L'84esimo raduno della Confrérie des Chevaliers du Taste-Fromage, storica associazione lattiero-casearia di Francia, è stato dedicato ad una sorta di gemellaggio tra operatori francesi del settore e loro colleghi russi. Curiosa iniziativa, che da una parte vede una nazione che la storia del buon formaggio l'ha scritta, dall'altra una che una storia in questo settore non ce l'ha ma che forse intenderebbe averla, a seguito dell'embargo ritorsivo che la Russia ha attuato dal 2014 nei confronti dei prodotti dell'Unione Europea. Il curioso accostamento tra le due realtà è stato sottolineato tanto dalla sede in cui l'incontro è avvenuto, mercoledì scorso 25 maggio (la residenza dell'ambasciatore russo in Francia) quanto per il motivo principale dell'iniziativa: quello di premiare due imprenditori russi che appena un anno fa decisero di tentare l'avventura in campo caseario nella loro terra.
I due personaggi, il giornalista Vladimir Borev e l'ingegner Alexander Nikitin, entrambi grandi amanti dei formaggi francesi, sono stati nominati "Chevalier au sein de cette confrérie" per aver impiantato una produzione di formaggi che in tutto e per tutto riproduce l'arte casearia francese, grazie al trasferimento di know-how ricevuto da Gilles e Nicole Devouge, una coppia di casari francesi molto esperti. Attualmente l'azienda, che ha sede a Maslovka, nella regione russa di Lipetsk, produce dai cinque ai dieci quintali di formaggio al mese, utilizzando latte ovino (trecento capi), caprino e vaccino. Le capre sono trenta e le vacche appena dieci, ma l'impresa, dopo aver mosso bene i suoi primi passi sembrerebbe destinata a crescere. I suoi proprietari, che già impiegano undici collaboratori si son detti intenzionati ad estendere la produzione da otto a venti differenti formaggi. E a portare stabilmente altri abitanti in un villaggio che sino all'anno scorso era spopolato.

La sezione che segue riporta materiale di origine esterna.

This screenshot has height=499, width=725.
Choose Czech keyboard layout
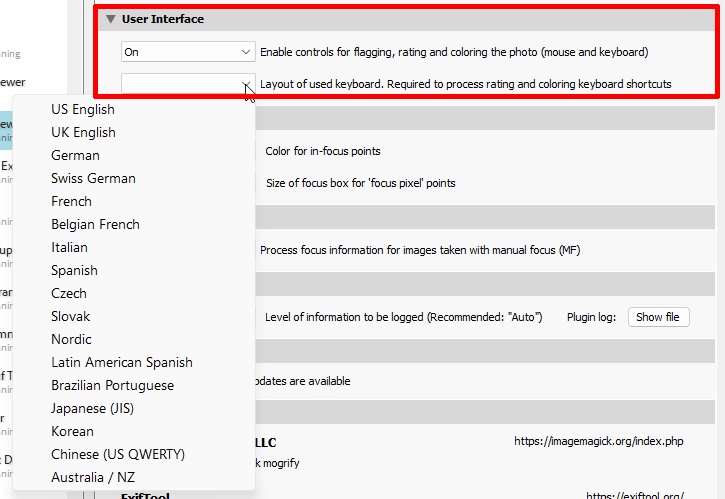[x=69, y=293]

Al raduno francese erano presenti tanto i due imprenditori russi quanto i loro "maestri" francesi, che hanno guidato la degustazione dei formaggi di Maslovka ai presenti, tutti veramente e positivamente sorpresi. Un piccolo colpo di scena, durante l'evento, è stato rappresentato dall'annuncio della nascita di un museo dedicato alla produzione lattiero-casearia francese: un significativo omaggio di chi sa quanto queste iniziative debbano essere condotte anche sul piano della politica delle buone relazioni. La Russia ha temporaneamente chiuso le frontiere ai prodotti (la scadenza della misura restrittiva è già slittata dal 5 agosto del 2015 a quello del 2016) ma sta facendo di tutto per non chiudere i rapporti con tutto ciò che potrà portare lustro e notorietà alle proprie capacità imprenditoriali. Di fronte alle quali, e i francesi l'hanno ben capito, c'è da levarsi tanto di cappello.
Con tutti i casari italiani migrati in gran silenzio in Russia nell'ultimo anno e mezzo, ad insegnar di tutto (dai formaggi tipo "grana" alle paste filate stagionate o meno), ci sarebbe da chiederselo: a quando un museo del formaggio italiano in Russia? Forse mai, per il semplice fatto che gli italiani non sono né saranno mai francesi.